В конце XIX века колониальные империи были более могущественными и лучше вооруженными. Российская колониальная экспансия была почти исключительно континентальной: власть России простерлась над значительной частью Азии. Миллионы русских переселялись на завоеванные территории, право на землю было основой экономических конфликтов между русскими и коренным населением, решались они не в пользу аборигенов. Идеологическое оправдание земельных захватов заключалось все в той же парадигме «цивилизация против отсталости». У казахов и других кочевников земля «гуляла», поэтому их пастбища должны была перейти в руки российского земледельца. Один из российских наместников на Кавказе утверждал: «Снисхождение в глазах азиата — знак слабости, и я прямо из человеколюбия бываю строг неумолимо. Одна казнь сохранит сотни русских от гибели и тысячи мусульман от измены»[29]. Обычно русские ограничивались показательными репрессиями: покажи кулак тем, кто сопротивляется, чтобы остальные подчинились не ропща. В худшем варианте эта политика проявила себя в Чечне, где воинственных горцев привели к покорности после изнурительных и кровавых войн конца 1850-х гг. Но тюркские народы Западного Кавказа, особенно черкесы, представляли еще более трудную проблему, они были менее цивилизованны и раздроблены на мелкие враждующие кланы. Партизанская война не затихала, и ни одна сторона не желала договариваться с другой о мире. Западный Кавказ был стратегически важен, там жили мусульмане, регион граничил с Османской империей и пользовался ее поддержкой в пику христианской России.
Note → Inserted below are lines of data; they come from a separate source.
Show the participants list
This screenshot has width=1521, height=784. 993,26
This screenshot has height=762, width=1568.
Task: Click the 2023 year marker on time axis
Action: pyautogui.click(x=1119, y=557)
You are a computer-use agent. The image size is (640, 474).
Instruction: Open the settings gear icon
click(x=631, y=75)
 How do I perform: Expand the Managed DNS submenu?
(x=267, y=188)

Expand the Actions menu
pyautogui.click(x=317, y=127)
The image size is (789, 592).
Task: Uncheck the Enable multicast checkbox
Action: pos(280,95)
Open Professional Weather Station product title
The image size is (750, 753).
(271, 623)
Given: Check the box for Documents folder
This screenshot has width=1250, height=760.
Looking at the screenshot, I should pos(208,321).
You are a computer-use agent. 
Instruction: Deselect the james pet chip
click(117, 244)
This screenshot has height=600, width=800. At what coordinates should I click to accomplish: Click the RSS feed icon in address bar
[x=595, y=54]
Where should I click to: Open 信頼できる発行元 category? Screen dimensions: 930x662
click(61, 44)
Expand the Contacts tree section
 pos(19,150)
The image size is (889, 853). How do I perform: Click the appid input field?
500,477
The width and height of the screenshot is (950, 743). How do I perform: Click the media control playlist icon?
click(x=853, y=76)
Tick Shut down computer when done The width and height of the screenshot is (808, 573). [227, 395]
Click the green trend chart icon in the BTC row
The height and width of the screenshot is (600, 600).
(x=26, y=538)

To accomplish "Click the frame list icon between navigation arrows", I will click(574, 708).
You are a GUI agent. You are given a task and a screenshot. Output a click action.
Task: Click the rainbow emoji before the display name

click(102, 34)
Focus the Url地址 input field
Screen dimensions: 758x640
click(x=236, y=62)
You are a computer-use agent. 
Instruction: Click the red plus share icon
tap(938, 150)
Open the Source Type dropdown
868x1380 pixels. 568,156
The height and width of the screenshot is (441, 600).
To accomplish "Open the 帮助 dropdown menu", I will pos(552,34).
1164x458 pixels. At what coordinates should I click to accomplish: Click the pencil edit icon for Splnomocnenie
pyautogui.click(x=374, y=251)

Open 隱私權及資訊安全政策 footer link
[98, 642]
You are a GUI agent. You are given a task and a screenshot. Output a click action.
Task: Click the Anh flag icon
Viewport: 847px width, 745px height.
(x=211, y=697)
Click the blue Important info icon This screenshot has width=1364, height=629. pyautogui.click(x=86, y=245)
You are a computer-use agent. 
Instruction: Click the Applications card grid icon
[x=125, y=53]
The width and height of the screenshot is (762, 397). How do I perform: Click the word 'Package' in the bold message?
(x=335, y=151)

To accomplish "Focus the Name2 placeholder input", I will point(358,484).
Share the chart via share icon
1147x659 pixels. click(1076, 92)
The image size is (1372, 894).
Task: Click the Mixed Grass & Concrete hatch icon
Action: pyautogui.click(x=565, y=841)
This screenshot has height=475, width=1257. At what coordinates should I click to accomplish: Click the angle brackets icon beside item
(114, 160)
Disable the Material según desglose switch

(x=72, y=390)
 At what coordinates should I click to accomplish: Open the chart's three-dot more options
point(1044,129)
Россия попыталась решить проблему военной силой (Holquist, 2003; Lieven, 2000: 304–315; Shenfield, 1999). Лихорадочно вооружая армию, чтобы не отстать от западных соперников, российский Генеральный штаб разделял общепринятую тогда стратегию «окончательной», тотальной войны против целых народов. Внимательно изучалась статистика, штабные офицеры предлагали ограниченные, четко спланированные депортации на основе подсчета численности населения и имеющихся военных возможностей. Их идейный вдохновитель генерал Милютин стал военным министром в 1862 г. и закусил удила. В следующие три года русская армия захватила и сожгла множество черкесских деревень, сопротивлявшихся уничтожали, оставшихся сгоняли с земли. Провозглашенной целью была очистка территории, а не уничтожение населения. К 1865 г. в районах боевых действий осталось не более 10 % от первоначального полумиллионного населения. Предположительно, полтора миллиона черкесов были выдворены, и на их землях поселились русские колонисты. Примерно 150 тысяч черкесов были расселены по всей России, и еще 500 тысяч принудительно высланы в Османскую империю.
Куда делся еще миллион? Скорее всего, они погибли, и эти потери составили предположительно не менее половины всего черкесского населения[30]. Главной причиной смертности были голод и болезни. И все же это были кровавые чистки, но не геноцид. Русские войска сжигали деревни и урожай, лишали людей крова и пищи, зная, что многие погибнут. Ужаснувшиеся русские протестовали и получали ответ, что уже поздно. «Но разве от кого-нибудь зависит отвратить это бедствие?» — ответил граф Евдокимов одному из таких критиков. Россия и раньше вела жестокие войны и проводила показательные репрессии против беспокойных и «примитивных» народов Сибири, Казахстана и Кавказа. Война с черкесами была еще беспощадней.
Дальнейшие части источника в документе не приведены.